Coder Social home page Coder Social logo

Comments (15)

kba avatar kba commented on June 16, 2024

This file is from the IMPACT interoperability framework testfiles: https://github.com/impactcentre/iif-testfiles

I explicitly chose an external example for glyphs that has been widely used and is established and see where it led us.... :)

IMHO the order of preference for Words (and Glyphs) should be

  • document order (XML ordering)
  • Page readingOrder mechanism (which seems overkill for inline elements)
  • coordinates

from assets.

bertsky avatar bertsky commented on June 16, 2024

I see. Well I traced it down from there (gt.xml) to the IMPACT component USAL Line and Word Segmentation. Not having a login for IMPACT, I can only speculate what these data are and how others deal with them. But since this is announced as testdata (as opposed to GT data, despite the file name), isn't it possible these files are expected to fail, too?

Back to our problem: I don't think we can have any such thing like an order of preference here. What if document ordering (your number one) is wrong (as in the case at hand)? How to detect this if not by comparing the other two options (ranked lower in your list)? And what if those disagree as well? Make a majority vote? And shouldn't looking at coordinates be ruled out entirely, because it is expensive (performance-wise), error-prone, and complex (at least for components that would not need to deal with them otherwise)?

I agree that readingOrder would be overkill for elements below the block/region level. Provided you share my objection to coordinates, that leaves us with XML ordering only.
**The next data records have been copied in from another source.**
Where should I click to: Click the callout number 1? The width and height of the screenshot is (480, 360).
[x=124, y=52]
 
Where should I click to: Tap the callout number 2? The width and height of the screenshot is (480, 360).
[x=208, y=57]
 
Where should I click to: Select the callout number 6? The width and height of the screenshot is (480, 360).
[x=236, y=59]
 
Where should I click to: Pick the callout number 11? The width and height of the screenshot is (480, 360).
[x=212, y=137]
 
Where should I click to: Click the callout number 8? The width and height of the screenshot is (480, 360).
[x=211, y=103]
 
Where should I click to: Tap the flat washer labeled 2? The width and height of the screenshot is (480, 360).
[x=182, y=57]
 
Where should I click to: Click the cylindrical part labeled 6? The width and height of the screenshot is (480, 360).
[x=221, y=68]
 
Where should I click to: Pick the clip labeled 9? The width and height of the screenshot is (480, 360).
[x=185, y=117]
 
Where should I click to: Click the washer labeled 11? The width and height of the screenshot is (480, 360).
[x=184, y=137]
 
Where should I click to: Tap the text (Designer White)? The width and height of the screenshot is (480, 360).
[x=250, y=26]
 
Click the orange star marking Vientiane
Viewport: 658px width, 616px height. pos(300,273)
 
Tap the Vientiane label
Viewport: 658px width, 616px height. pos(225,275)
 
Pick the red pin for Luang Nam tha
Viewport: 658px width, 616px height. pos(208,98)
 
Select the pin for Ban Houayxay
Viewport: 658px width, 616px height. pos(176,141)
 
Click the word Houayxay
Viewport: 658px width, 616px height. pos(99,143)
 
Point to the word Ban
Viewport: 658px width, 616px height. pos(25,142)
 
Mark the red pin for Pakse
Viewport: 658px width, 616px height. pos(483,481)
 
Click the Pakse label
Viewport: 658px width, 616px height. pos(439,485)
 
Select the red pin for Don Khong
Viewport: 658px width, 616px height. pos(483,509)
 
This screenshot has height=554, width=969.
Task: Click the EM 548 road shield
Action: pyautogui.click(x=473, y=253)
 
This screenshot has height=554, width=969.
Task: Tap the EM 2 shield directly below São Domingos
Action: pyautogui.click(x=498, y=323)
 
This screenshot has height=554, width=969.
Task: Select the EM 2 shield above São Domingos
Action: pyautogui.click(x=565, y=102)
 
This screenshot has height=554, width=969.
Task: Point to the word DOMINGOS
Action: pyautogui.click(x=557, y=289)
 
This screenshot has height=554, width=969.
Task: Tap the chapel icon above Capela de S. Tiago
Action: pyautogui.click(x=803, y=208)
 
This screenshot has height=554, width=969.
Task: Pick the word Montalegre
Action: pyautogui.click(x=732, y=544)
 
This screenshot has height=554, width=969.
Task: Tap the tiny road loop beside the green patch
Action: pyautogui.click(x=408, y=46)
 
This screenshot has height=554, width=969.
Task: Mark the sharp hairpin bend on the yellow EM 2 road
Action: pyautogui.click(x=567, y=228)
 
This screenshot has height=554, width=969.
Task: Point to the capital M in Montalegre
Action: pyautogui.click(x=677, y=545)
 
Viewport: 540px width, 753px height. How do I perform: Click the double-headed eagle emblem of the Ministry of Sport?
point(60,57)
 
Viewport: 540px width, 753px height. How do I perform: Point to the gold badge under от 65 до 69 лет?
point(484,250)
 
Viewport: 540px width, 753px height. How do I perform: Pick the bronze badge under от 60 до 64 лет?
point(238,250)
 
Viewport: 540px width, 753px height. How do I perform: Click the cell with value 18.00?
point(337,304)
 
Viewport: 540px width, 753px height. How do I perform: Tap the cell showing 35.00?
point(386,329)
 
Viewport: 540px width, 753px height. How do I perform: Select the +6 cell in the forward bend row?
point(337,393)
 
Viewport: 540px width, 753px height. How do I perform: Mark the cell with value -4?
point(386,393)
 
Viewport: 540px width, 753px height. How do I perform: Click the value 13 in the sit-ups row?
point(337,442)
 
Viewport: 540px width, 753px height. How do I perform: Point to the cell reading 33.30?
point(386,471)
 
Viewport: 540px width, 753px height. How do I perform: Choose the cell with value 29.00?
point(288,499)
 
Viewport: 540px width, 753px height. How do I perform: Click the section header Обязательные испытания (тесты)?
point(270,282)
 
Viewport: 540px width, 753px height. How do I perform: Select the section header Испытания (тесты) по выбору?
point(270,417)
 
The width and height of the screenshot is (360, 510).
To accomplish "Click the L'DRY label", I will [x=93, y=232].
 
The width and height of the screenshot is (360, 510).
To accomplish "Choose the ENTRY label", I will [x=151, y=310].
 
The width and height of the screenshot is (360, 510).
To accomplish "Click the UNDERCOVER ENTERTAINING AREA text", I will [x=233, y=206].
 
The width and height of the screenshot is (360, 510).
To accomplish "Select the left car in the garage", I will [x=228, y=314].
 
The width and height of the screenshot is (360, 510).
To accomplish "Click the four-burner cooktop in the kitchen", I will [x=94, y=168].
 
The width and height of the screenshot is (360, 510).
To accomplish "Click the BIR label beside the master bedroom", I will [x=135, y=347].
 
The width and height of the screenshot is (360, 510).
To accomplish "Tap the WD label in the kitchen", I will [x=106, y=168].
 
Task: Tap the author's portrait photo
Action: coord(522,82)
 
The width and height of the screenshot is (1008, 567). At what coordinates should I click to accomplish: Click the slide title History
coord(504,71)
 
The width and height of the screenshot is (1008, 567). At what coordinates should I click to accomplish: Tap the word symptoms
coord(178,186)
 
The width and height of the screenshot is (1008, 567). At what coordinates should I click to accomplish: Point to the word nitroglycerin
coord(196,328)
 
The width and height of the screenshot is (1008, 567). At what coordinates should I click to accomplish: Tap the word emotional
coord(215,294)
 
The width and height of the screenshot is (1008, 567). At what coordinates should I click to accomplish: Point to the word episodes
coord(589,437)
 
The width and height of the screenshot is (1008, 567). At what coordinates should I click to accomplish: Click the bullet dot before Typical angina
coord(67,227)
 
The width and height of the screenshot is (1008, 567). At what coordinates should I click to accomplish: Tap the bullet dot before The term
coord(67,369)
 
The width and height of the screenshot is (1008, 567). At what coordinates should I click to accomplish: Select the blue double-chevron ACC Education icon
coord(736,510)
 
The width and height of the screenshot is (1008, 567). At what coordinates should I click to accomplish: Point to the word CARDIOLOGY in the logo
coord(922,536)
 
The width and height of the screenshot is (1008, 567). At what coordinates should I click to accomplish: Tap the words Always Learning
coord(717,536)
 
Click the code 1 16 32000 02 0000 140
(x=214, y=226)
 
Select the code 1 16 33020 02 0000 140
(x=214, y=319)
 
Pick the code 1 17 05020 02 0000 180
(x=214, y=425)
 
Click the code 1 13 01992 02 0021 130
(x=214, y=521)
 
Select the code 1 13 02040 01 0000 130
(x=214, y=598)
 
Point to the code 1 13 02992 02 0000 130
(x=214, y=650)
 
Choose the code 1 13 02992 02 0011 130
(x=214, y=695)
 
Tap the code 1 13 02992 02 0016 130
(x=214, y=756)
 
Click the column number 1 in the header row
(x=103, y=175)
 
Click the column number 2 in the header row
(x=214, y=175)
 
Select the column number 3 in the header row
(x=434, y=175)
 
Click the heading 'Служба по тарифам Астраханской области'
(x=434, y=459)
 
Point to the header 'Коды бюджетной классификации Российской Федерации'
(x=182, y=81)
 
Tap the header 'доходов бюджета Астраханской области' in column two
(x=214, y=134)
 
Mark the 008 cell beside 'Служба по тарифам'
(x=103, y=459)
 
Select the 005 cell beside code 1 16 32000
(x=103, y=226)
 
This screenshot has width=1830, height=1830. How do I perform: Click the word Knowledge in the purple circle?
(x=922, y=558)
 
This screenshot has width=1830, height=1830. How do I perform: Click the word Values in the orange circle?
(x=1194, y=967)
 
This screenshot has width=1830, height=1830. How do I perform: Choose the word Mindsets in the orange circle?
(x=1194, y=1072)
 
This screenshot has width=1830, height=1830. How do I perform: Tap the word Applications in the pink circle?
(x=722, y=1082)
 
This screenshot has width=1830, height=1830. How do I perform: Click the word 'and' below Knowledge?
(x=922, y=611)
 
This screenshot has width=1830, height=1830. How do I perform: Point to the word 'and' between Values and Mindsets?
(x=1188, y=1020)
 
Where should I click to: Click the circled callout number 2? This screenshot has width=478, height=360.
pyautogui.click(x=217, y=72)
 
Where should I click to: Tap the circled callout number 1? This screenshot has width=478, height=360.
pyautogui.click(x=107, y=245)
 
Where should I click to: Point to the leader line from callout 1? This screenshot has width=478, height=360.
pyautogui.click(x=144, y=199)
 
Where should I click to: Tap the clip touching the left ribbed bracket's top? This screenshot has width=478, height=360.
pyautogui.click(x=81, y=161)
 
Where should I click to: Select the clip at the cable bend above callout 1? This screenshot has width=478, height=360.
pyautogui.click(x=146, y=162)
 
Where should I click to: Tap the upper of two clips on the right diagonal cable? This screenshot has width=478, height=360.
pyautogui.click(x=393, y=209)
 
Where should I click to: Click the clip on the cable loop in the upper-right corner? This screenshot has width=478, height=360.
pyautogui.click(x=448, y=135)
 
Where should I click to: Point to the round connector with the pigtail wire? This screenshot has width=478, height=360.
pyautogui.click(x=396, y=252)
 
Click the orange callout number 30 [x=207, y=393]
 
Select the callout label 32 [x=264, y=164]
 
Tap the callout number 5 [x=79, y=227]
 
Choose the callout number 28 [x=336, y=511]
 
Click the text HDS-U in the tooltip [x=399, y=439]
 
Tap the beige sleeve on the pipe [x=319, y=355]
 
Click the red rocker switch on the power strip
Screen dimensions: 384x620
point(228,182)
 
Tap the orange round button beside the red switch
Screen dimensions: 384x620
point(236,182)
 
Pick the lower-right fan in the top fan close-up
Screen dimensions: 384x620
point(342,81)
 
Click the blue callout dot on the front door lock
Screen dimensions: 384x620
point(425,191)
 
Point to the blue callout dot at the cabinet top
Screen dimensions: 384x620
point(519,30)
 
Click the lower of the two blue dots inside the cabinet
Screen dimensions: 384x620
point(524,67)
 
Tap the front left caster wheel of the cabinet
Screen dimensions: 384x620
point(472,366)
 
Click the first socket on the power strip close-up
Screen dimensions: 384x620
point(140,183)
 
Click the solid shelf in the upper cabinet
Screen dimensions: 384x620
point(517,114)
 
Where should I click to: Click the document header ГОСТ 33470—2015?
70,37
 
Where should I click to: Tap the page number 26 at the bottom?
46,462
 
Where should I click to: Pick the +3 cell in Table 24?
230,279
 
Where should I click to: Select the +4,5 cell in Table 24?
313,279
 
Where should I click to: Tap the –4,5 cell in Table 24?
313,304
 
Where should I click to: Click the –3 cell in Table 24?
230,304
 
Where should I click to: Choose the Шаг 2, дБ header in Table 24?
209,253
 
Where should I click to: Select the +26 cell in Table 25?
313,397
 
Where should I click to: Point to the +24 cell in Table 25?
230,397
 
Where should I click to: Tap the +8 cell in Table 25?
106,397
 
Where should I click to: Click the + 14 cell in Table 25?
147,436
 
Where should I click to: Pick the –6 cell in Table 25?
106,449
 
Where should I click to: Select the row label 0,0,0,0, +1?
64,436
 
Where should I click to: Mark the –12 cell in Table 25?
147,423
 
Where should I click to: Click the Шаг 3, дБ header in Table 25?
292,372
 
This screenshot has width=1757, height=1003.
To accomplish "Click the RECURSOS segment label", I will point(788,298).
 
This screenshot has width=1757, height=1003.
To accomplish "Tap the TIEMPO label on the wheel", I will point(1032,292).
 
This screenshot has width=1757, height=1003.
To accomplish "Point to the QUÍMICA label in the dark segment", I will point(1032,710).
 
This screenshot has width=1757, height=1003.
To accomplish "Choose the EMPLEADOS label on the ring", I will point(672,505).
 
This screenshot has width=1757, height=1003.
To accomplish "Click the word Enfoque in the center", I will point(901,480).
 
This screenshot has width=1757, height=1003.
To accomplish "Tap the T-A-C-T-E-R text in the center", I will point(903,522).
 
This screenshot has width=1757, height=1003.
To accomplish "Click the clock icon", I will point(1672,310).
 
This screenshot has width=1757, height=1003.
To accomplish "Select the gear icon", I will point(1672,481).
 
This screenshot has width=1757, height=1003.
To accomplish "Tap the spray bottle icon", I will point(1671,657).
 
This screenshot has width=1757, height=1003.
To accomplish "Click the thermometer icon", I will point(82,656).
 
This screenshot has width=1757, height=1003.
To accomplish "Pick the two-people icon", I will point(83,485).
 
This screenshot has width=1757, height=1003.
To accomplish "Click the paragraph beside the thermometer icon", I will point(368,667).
Looking at it from the PAGE specification, IIRC, XML ordering must agree with textLineOrder and readingDirection.

from assets.

kba avatar kba commented on June 16, 2024

I meant order of my personal (humble) preference not for implementation. I m no expert but could imagine that readingOrder could be unavoidable for RTL or some constructs for non-latin scripts with fallback to document order if no readingorder defined. Coordinates are too error prone I think too.

As for the test data: Could very well be that this is an expected failure. Ill try to find out more thanks for digging into it.

Can @tboenig and @wrznr offer a more qualified opinion on modeling order of inline elements?

from assets.

bertsky avatar bertsky commented on June 16, 2024

I meant order of my personal (humble) preference not for implementation.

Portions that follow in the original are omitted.